▶ _TASK STATEMENT_:
Starting at the top of the entries, restate word for word each line up to and including the one with "Task: Click the Priority column circle icon".

[Saved data entries]

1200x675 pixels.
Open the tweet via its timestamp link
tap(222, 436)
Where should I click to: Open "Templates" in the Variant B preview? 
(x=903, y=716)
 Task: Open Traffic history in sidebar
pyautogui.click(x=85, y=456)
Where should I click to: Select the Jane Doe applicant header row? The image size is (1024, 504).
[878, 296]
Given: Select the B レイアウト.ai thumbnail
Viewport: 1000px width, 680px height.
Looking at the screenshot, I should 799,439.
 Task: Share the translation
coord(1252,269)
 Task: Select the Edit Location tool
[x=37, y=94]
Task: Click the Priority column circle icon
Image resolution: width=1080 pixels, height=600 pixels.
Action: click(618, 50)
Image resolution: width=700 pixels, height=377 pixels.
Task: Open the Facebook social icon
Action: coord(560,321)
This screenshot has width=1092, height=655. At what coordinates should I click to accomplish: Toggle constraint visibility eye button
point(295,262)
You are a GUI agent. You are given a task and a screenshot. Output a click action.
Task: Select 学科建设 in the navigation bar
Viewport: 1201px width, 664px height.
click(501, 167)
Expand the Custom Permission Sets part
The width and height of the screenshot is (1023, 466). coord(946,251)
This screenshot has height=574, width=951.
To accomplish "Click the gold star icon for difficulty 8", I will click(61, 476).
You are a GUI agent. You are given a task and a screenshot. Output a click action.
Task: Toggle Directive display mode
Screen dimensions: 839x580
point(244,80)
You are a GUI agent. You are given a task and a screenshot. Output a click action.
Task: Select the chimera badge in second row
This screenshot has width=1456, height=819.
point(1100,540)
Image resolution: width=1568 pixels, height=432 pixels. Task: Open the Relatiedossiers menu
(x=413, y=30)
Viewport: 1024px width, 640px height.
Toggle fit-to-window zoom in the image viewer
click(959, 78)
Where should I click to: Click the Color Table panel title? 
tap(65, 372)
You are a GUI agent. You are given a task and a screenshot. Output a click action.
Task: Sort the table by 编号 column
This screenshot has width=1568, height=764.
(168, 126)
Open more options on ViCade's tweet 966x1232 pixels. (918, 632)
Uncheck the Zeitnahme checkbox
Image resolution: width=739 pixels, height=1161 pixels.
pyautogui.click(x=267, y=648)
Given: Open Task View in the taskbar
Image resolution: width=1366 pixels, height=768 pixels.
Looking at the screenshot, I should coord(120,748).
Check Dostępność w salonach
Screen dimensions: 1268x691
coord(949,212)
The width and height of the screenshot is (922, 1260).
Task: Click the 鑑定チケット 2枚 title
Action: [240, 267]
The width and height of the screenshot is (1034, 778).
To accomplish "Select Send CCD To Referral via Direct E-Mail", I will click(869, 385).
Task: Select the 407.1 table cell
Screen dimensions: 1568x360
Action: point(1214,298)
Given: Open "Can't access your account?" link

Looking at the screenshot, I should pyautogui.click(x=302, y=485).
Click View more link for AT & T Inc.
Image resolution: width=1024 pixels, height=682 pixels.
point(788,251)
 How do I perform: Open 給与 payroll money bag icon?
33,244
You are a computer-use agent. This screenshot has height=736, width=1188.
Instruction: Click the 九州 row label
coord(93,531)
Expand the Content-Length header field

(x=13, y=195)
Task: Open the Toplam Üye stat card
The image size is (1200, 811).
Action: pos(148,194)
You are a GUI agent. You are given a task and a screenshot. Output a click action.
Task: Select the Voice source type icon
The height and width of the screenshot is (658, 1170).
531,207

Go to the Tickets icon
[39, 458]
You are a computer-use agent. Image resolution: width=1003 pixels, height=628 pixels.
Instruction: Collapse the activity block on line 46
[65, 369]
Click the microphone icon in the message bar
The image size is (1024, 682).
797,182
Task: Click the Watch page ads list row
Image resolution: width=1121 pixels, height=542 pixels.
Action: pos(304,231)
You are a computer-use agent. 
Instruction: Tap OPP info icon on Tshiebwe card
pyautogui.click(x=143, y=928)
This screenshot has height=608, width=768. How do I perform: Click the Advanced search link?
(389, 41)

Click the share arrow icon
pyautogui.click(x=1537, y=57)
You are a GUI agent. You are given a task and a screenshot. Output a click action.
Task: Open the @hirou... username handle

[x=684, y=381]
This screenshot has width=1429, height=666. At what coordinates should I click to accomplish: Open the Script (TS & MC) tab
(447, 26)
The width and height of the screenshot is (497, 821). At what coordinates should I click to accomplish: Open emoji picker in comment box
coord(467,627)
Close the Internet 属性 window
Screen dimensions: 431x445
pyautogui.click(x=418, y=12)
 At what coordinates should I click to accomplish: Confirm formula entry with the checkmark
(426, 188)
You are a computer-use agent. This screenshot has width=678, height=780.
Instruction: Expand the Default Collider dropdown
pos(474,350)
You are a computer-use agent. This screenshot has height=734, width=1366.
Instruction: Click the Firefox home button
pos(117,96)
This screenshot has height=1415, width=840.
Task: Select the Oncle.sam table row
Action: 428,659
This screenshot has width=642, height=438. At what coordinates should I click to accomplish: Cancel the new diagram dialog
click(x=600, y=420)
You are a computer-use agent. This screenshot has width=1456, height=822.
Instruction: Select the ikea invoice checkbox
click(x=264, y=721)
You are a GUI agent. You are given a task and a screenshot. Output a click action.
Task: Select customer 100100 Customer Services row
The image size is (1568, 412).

▶ _ANSWER_:
1200x675 pixels.
Open the tweet via its timestamp link
tap(222, 436)
Where should I click to: Open "Templates" in the Variant B preview? 
(x=903, y=716)
 Task: Open Traffic history in sidebar
pyautogui.click(x=85, y=456)
Where should I click to: Select the Jane Doe applicant header row? The image size is (1024, 504).
[878, 296]
Given: Select the B レイアウト.ai thumbnail
Viewport: 1000px width, 680px height.
Looking at the screenshot, I should 799,439.
 Task: Share the translation
coord(1252,269)
 Task: Select the Edit Location tool
[x=37, y=94]
Task: Click the Priority column circle icon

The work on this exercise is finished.